“Rapture”
Tikok users convinced of the impending end of the world
24.09.2025 – 3:39 p.m.Reading time: 2 min.
Evangelical Tiktokers announce the impending “rapture” of the believers. It is not the first time that users on social media were convinced of the end of the world.
The end is close, or depending on when you read this may even have occurred. At least evangelical TikTok users are convinced of this. Because they believe that the so -called rapture, rapture, will take place on September 23 or 24 September.
The rapture denotes the day when God brings all the true believers into heaven, while everyone else is left behind. The people left back must suffer from the rule of the Antichrist for seven years before God heralds the latest court.
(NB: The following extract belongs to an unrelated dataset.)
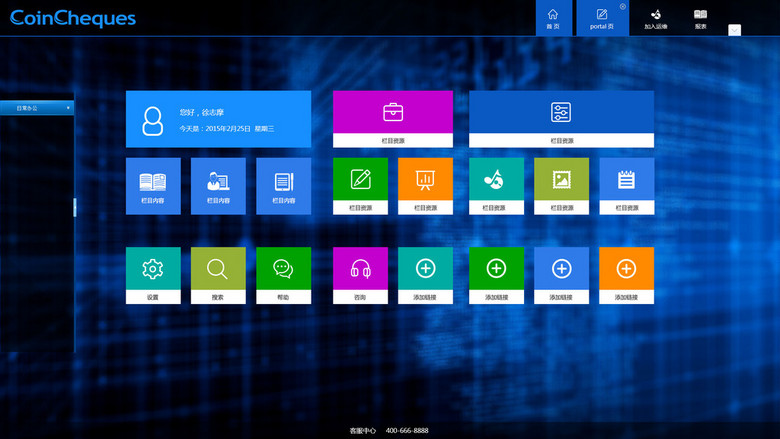Click the green pencil edit tile
The image size is (780, 439).
coord(360,180)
Most Christian faith communities strictly reject the concept of rapture because there are no references to such an event in the Bible. However, in some evangelical currents, especially in the USA, this concept is an essential part of belief in faith.
Therefore, for Tyler Huckabee, editor at the Christian magazine “Sojourners”, it is no wonder that the fear of the impending rapture by social media is always haunted. “This is by no means my first rodeo when it comes to a certain current of Christian theology, which puts rumors about the end of the world into the world and thus sparkes a fire,” said Huckabee in an interview with the British “Guardian”. “Facebook definitely had that, Twitter also had it, but for Tikkok it is the first ‘doom of the world’.” The end of the world this time was predicted in June by South African preacher Joshua Mhlakela in his podcast.
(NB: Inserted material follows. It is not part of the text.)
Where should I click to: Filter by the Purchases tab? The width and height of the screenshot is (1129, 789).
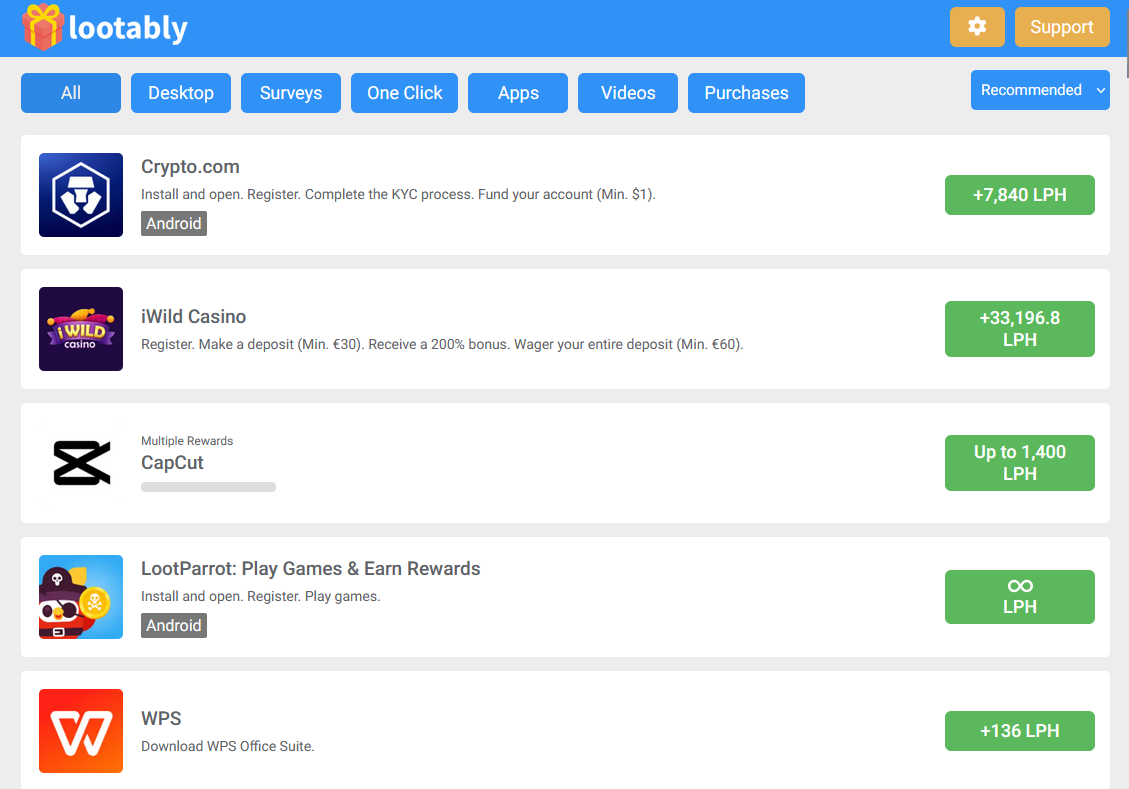pyautogui.click(x=746, y=93)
Reports on the “rapture” are flourishing, especially in troubled times, explains religious scientist Matthew Gabriele from Virginia Tech University to the “Guardian”. Believing Christians were looking for the look when the chosen ones were saved – typically when the world situation appeared “really bad”. Political violence, economic uncertainty or diseases are classic motifs in apocalyptic writings.
There is often talk of the “end of times” on social networks – as a description of a reality full of pandemic, natural disasters and violence. The murder of Charlie Kirk was recently built into these interpretations: Some users speculate on Tikok that the right activist could resurate as a martyr during the rapture.
On Tikkok, users and the Hashtag “Rapturetok” share how they prepare for the approaching rapture or give survival tips for those who are left behind. There are already more than 320,000 posts with this hashtag. But not all of them take the impending end seriously.
Some users try to convince the believers to leave their valuables to them, since they no longer have any use for them. In another video that takes the rapture hysteria on the shovel, a woman advises to hoarding video cassettes from the film Shrek, as this will be the only legitimate means of payment after the rapture.